Asked about the democratic credentials of countries like South Africa, Botswana and Tanzania where there has been change of leadership but within the same political party, Kazibwe said there is no one definition of democracy.
“My firm belief is that democracy is culturally relative, the way democracy is practiced in the United States is not the way it is in Britain or France but at least the majority of the people in those countries are comfortable with the type of democracy they have.
“For Tanzania, I think it has a long way to go despite the fact that it has achieved what has alluded many of its neighbors. But before they reach that state where they can accommodate views of those they don’t agree with, you might not be able to say that they are on that steady path to high level democracy,” says Kaziibwe.

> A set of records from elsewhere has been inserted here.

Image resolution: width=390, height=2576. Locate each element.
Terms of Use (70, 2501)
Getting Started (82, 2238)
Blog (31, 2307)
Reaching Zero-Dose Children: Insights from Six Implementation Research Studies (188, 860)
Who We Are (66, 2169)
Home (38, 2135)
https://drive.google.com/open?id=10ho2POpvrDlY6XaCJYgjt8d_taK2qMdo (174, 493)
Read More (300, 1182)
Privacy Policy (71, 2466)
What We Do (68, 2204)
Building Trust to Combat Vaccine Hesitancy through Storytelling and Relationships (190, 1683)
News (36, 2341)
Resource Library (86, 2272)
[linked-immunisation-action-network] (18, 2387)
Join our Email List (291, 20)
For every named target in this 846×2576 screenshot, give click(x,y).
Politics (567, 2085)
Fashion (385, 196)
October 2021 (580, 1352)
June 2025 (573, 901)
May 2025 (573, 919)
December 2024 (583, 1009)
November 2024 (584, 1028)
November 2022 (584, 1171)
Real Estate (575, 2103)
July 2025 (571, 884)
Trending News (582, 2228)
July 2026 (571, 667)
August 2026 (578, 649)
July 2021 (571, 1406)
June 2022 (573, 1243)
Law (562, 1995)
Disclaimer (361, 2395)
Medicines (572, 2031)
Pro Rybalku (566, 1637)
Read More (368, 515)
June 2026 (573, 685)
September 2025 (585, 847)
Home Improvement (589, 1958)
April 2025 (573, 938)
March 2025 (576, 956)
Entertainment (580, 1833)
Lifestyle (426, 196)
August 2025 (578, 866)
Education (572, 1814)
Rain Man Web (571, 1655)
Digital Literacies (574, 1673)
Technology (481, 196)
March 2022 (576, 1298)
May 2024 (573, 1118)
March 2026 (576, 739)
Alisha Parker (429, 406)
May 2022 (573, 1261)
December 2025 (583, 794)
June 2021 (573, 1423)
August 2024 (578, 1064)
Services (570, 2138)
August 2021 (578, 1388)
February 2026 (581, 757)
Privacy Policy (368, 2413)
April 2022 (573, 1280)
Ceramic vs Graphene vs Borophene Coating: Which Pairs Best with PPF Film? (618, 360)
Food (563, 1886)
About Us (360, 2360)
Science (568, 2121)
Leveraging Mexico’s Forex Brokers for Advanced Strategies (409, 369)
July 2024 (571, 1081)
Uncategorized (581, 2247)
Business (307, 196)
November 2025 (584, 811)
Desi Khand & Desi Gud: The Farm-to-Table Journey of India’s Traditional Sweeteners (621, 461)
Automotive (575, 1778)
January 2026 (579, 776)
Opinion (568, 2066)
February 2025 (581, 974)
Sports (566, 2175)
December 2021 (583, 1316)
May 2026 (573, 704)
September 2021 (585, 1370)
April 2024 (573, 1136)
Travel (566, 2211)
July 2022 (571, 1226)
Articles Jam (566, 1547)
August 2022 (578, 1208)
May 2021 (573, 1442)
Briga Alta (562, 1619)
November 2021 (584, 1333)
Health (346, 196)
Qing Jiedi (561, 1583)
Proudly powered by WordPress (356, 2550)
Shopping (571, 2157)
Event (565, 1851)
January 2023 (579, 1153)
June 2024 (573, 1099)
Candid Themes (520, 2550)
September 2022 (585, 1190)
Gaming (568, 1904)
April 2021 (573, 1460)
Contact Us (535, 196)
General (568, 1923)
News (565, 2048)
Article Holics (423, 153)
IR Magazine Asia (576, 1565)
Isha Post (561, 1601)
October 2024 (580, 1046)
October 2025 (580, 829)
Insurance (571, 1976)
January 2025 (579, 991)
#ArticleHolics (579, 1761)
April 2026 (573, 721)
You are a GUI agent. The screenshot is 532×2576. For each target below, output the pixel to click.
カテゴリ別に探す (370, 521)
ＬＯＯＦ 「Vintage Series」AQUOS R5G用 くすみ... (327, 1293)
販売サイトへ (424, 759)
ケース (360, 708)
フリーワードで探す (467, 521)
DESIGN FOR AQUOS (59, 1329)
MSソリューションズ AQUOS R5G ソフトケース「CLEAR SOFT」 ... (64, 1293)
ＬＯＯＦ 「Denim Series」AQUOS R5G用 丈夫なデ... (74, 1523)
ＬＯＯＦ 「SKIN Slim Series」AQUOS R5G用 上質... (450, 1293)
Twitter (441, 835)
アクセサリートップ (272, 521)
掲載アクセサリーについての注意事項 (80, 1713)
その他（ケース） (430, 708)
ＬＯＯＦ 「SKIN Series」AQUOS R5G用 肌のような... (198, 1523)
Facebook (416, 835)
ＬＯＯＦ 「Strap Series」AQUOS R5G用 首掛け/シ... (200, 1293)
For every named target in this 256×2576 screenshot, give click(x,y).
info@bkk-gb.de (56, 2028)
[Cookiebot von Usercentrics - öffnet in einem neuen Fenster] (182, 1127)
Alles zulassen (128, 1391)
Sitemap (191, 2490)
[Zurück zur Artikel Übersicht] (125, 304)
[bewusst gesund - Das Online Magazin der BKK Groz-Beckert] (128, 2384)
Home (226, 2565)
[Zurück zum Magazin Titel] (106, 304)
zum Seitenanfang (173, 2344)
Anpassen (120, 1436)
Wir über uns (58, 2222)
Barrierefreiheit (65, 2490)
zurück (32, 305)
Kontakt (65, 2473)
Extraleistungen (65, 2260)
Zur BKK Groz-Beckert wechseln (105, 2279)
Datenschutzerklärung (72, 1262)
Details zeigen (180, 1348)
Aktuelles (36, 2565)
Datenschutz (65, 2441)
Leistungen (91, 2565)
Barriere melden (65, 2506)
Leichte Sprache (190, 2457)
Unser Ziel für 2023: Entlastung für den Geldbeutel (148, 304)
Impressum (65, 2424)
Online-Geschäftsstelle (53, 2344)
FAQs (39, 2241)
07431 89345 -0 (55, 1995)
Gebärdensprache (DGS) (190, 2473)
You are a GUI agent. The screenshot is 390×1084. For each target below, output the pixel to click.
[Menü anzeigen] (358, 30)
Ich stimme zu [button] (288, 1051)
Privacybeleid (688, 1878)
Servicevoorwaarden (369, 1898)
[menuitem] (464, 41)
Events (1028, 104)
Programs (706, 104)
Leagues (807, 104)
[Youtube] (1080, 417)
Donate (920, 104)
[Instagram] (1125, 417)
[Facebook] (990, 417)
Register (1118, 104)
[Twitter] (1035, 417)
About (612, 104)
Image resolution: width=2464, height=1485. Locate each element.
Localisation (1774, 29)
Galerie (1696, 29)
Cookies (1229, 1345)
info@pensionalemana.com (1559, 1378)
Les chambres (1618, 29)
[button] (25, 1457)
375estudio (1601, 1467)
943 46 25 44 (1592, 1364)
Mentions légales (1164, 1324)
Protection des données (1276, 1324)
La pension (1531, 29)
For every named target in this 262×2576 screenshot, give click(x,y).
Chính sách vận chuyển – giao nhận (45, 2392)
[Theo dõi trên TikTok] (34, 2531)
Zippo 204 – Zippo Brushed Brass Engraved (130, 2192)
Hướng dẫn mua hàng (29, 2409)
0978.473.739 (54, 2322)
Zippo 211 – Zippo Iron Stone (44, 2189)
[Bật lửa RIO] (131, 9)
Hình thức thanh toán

For his part, Dr. Abdallazaake Joseph Kasule a research fellow at Makerere University Institute of Social Research, the purveyors of western liberal democracy can argue that the victory of Hichilema shows how popular electoral democracy is the best way for political transitions.
“But it cannot be compared to other countries in Africa such as South Africa or Tanzania where leaders have been changed but all coming from the same political parties. And neither can the electoral victory of the Zambian opposition be compared to other states where leadership have shifted from one group to another.
“The key issue must be to understand the unique current or historical conditions that have influenced the changes in each case. Maybe, the defeated government of Zambia has failed to realize many historical promises and aspirations of its society amidst a changing global environment, worsened by uncertainties of the Covid-19 pandemic and poverty.
“So, we cannot run quickly to argue that democracy is at work, even if there is a slight indicator that it is,” says Kasule.
But for now, Dr Kizza Besigye, the four times opponent of President Museveni and Robert Kyagulanyi Ssentamu who succeeded him in the role says, Zambians have a reason to celebrate. “This is not only a Zambian victory, but a victory for Africa and democracy,” Kyagulanyi says.